> **What the task requires**: In the article below on the Philippine cash transfer program, replace "husband" with "spouse" everywhere in the passage starting at "Cash grants focus" and ending at "and school items.", then give that passage again.

> **Document text**:
☆ ☆ ☆

Valentina Canavesio : PASAY CITY, Philippines, 29 June 2011 –
Despite much discussed economic growth in the Philippines before the global recession, more than 40 per cent of Filipino households live on less than $2 a day. To break the cycle of poverty, the Government has launched a five-year-long conditional cash transfer programme known as the ‘Pantawid Pamilyang Pilipino Programme’ or ‘4Ps’.
It is a poverty reduction and social development strategy that provides conditional cash grants to the country’s poorest households in order to improve their health, nutrition and education, particularly for children under the age of 14.
The 4Ps provides families with $140 a year per household for health and nutrition expenses and $70 per child for educational expenses – up to three children per household – as long as they comply with the conditions.
© UNICEF video The cash transfer programme in the Philippines provides families with $140 a year per household for health and nutrition expenses, and $70 per child for educational expenses – up to three children per household.
“The six conditions of the programme are very much focused on children,” says UNICEF Representative in the Philippines Vanessa Tobin. “They focus on immunization of children, early child care and development, primary school attendance, de-worming, and on better parenting practices.” In addition, pregnant women must receive pre- and post-natal care and be attended during childbirth by a trained health professional.
Pasay City is one of the pilot areas for the programme. UNICEF is supporting the national and local governments in the programme’s implementation and monitoring.
Cash grants focus on children
Almeda Mantos, 35, is one of the beneficiaries of the programme. Her husband is an assistant mechanic and they have four children between the ages of 3 and 8. Before being selected for the programme, the whole family depended on her husband’s small salary.
© UNICEF video The conditional cash transfer programme known as the ‘Pantawid Pamilyang Pilipino Programme’ or ‘4Ps’is helping families improve health, education and nutrition in Pasay City, Philippines.
Now they are able to set money aside and the cash grant has enabled them to provide for their children better, making sure they have enough medicine, food and school items.
As a member of the Pasay community, Ms. Mantos has also been trained along with a group of local women to grow vegetables using hydroponics technology, which is the ability to grow plants without the use of soil. Instead plants grow in a bath or in highly oxygenated, nutrient-enriched water. This project aims to address the increasing number of poor families experiencing malnutrition and hunger, and to provide an additional source of income.
UNICEF has been complementing the 4Ps by training community leaders to hold regular meetings. Besides learning good parenting skills, beneficiaries also participate in sessions on livelihood and business skills, and financial literacy. The hope is for beneficiaries to develop saving habits and invest in sustainable business activities.
© UNICEF video Local women in Pasay City, Philippines, have been trained to grow vegetables using water-based hydroponics technology in order to provide an additional source of income for their families.
Supporting small businesses
With the money they have saved and put in a common pool, Ms. Mantos and her peers have started their own small business selling rice. As the profits grow, they have plans to expand and sell cooked meat and snacks. Ms. Mantos can now foresee a brighter future for herself and her family.
For Ms. Tobin, this is exactly what the long-term goal of the UNICEF-supported project aims to achieve, enabling beneficiaries to break the cycle of poverty. “Our aim is to support that to obviously ensure that these children can directly benefit and then the next generation benefits immensely,” she says.

☆ ☆ ☆

> **Data for analysis**:
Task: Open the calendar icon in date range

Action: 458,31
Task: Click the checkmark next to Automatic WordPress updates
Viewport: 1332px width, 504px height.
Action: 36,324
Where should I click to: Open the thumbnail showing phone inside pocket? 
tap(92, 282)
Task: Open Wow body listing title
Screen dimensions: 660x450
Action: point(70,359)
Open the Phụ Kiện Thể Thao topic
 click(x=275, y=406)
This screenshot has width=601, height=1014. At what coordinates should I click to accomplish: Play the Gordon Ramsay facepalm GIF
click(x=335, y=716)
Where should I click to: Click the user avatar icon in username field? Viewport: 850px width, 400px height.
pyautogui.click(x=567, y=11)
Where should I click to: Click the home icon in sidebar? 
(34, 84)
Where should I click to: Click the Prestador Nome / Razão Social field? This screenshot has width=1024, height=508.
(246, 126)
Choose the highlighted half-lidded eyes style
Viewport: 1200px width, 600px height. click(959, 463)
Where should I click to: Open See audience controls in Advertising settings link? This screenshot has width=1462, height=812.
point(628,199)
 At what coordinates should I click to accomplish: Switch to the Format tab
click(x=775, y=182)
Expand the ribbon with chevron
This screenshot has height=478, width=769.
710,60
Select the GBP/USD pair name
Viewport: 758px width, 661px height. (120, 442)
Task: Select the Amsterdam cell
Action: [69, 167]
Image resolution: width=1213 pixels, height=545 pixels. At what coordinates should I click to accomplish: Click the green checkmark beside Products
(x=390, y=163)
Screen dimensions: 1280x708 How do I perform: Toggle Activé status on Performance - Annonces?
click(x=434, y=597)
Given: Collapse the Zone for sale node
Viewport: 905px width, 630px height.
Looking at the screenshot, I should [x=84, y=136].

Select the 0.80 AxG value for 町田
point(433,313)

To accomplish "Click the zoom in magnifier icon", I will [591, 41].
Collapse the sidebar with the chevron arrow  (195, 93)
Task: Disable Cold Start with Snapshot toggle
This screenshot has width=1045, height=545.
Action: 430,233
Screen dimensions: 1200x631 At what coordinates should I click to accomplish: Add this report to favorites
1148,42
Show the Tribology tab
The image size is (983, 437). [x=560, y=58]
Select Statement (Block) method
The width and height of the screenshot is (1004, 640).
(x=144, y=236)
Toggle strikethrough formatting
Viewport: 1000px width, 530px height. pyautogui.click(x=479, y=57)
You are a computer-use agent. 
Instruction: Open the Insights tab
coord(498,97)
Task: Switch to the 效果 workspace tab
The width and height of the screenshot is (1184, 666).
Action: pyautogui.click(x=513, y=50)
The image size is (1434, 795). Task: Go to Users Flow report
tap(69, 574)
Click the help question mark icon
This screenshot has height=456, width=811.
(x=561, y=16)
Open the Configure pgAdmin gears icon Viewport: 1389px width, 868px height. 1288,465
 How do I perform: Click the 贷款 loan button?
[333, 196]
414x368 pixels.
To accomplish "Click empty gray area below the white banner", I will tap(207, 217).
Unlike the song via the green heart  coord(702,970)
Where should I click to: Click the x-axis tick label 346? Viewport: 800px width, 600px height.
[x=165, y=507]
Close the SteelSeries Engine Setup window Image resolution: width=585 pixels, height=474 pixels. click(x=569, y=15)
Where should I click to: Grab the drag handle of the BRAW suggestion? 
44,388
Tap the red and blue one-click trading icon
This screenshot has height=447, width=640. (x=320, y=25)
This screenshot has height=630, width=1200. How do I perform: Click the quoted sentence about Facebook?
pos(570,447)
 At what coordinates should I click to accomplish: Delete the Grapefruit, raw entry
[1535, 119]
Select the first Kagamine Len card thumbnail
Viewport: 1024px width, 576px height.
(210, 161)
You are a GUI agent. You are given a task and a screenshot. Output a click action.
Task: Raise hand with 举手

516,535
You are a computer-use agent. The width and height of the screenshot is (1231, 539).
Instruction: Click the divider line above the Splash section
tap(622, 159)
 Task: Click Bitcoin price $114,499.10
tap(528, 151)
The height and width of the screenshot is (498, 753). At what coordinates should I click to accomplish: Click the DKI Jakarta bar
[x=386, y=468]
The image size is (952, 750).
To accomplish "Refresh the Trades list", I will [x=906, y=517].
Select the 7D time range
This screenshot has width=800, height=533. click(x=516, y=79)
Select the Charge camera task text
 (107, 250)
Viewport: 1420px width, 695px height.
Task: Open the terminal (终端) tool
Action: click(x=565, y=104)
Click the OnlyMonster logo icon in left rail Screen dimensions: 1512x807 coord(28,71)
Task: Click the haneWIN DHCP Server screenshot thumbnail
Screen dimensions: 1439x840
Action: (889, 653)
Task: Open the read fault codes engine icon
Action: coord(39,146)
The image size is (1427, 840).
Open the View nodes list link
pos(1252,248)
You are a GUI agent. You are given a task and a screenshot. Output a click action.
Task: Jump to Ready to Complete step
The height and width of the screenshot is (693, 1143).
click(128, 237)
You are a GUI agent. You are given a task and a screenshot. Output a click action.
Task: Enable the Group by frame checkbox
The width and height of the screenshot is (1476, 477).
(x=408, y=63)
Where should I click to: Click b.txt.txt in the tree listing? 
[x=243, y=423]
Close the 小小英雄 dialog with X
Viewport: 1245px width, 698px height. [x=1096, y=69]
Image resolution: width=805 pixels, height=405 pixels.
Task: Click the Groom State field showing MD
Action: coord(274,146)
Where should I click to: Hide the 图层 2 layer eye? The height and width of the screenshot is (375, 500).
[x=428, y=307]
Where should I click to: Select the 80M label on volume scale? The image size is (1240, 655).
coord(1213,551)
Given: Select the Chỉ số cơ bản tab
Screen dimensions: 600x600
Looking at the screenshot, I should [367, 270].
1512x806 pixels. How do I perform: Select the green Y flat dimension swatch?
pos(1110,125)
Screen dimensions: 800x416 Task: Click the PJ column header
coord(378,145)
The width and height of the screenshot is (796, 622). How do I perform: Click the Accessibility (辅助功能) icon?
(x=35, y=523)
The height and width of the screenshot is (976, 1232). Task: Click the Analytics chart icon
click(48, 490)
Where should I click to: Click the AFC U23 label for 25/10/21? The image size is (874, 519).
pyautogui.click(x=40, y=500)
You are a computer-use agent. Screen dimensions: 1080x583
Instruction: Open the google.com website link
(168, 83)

☆ ☆ ☆

> **Response to the exercise**:
Cash grants focus on children
Almeda Mantos, 35, is one of the beneficiaries of the programme. Her spouse is an assistant mechanic and they have four children between the ages of 3 and 8. Before being selected for the programme, the whole family depended on her spouse’s small salary.
© UNICEF video The conditional cash transfer programme known as the ‘Pantawid Pamilyang Pilipino Programme’ or ‘4Ps’is helping families improve health, education and nutrition in Pasay City, Philippines.
Now they are able to set money aside and the cash grant has enabled them to provide for their children better, making sure they have enough medicine, food and school items.